Note that if you were running GLI through a console, you will want to start up a fresh console, then run the setup script again to set up the Greenstone environment once more, which will this time take the presence of the PDFBox extension into account. To run the setup script, your console needs to be pointing to your Greenstone installation directory. From here, you would run setup.bat if you're on Windows, or source ./setup.bash if you're on Linux.
- Launch GLI once more, in the manner you're accustomed to. On Windows, the easiest way is the shortcut to GLI available through the Windows Start menu.
- Create a new collection called newpdfs and drag and drop the PDF file in sample_files → pdfbox into here. The version of this PDF file is newer than what PDFPlugin can handle by default, but with the PDFBox extension installed, this file can now be processed. Also drag in the older PDF sample_files → Word_and_PDF → Documents → pdf03.pdf into the collection.

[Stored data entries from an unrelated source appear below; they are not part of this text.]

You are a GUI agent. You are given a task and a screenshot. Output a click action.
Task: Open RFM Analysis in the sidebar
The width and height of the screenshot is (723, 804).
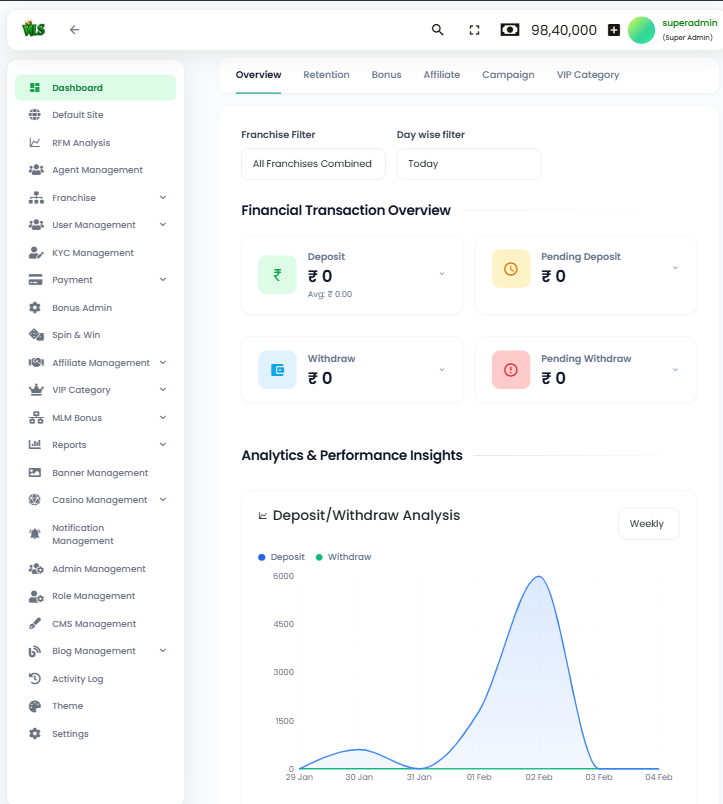click(81, 143)
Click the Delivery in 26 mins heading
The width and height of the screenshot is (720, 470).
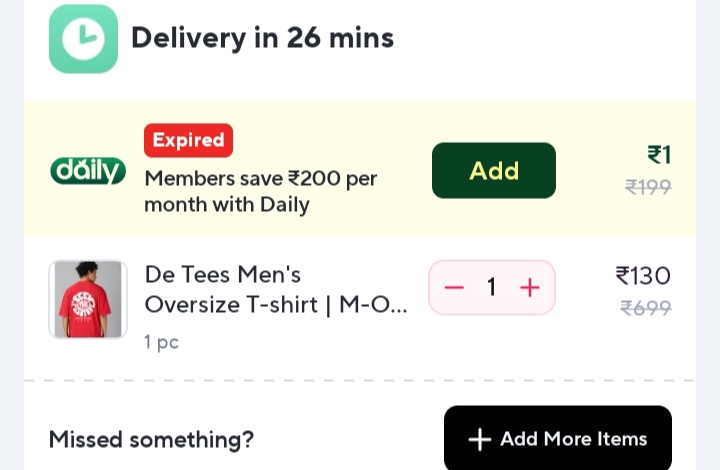[x=262, y=38]
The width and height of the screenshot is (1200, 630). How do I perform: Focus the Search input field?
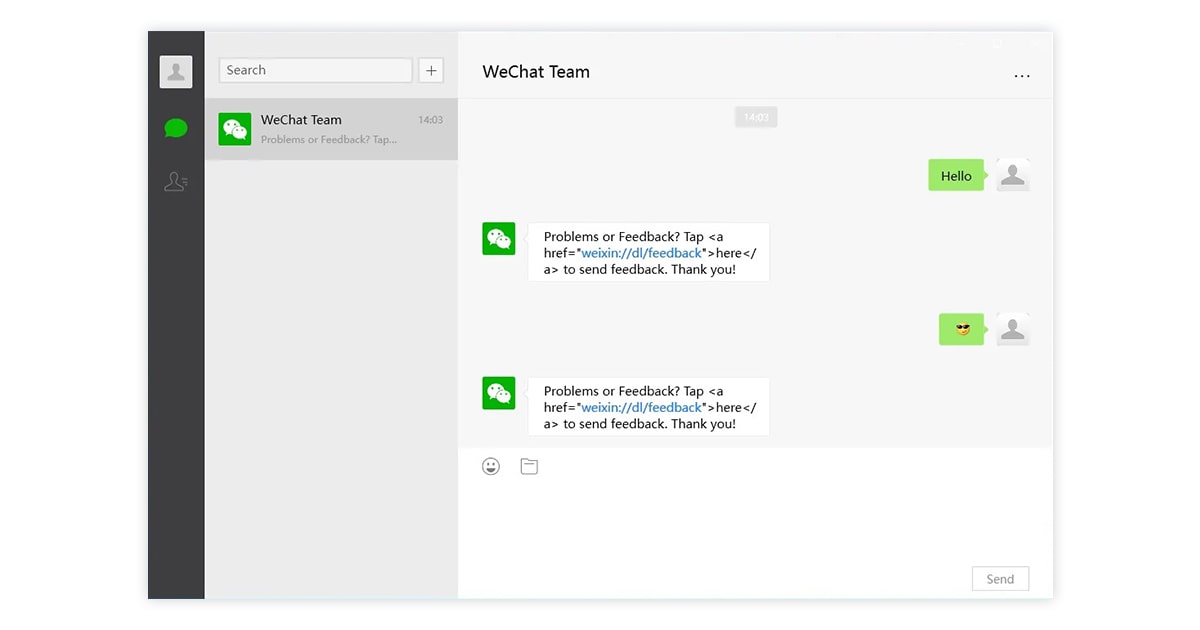[315, 70]

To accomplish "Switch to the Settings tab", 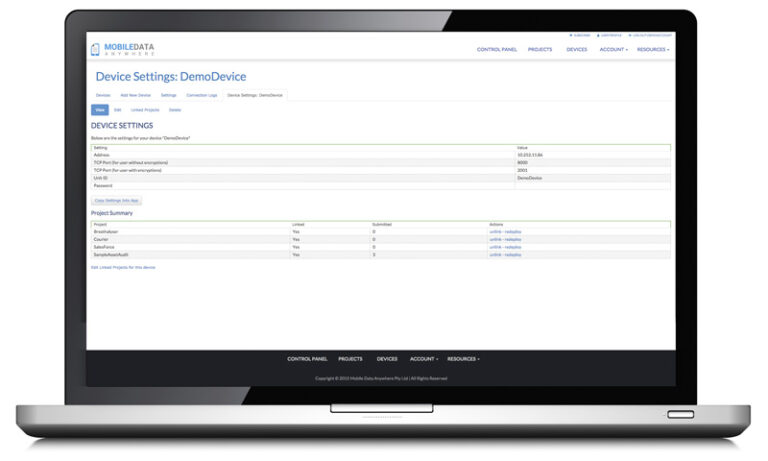I will coord(168,95).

- Now that you've installed the PDFBox extension, this will be available as an option in the plugin's configuration dialog. To turn on the PDFBox extension, go to the Design panel, select Document Plugins from the left, and on the right double click the PDFPlugin (alternatively, select this plugin and click the <Configure Plugin...> below) to open the dialog to configure this plugin. In the Configure Plugin... dialog, scroll down to the section AutoLoadConverters and select the checkbox next to the pdfbox_conversion option. Click OK to close the dialog, switch to the Create panel and build your collection. This time, the PDF files will be processed by PDFBox which will extract their text.Try this feature out on a collection of recent PDF files, by configuring its PDFPlugin with the pdfbox_conversion option turned on.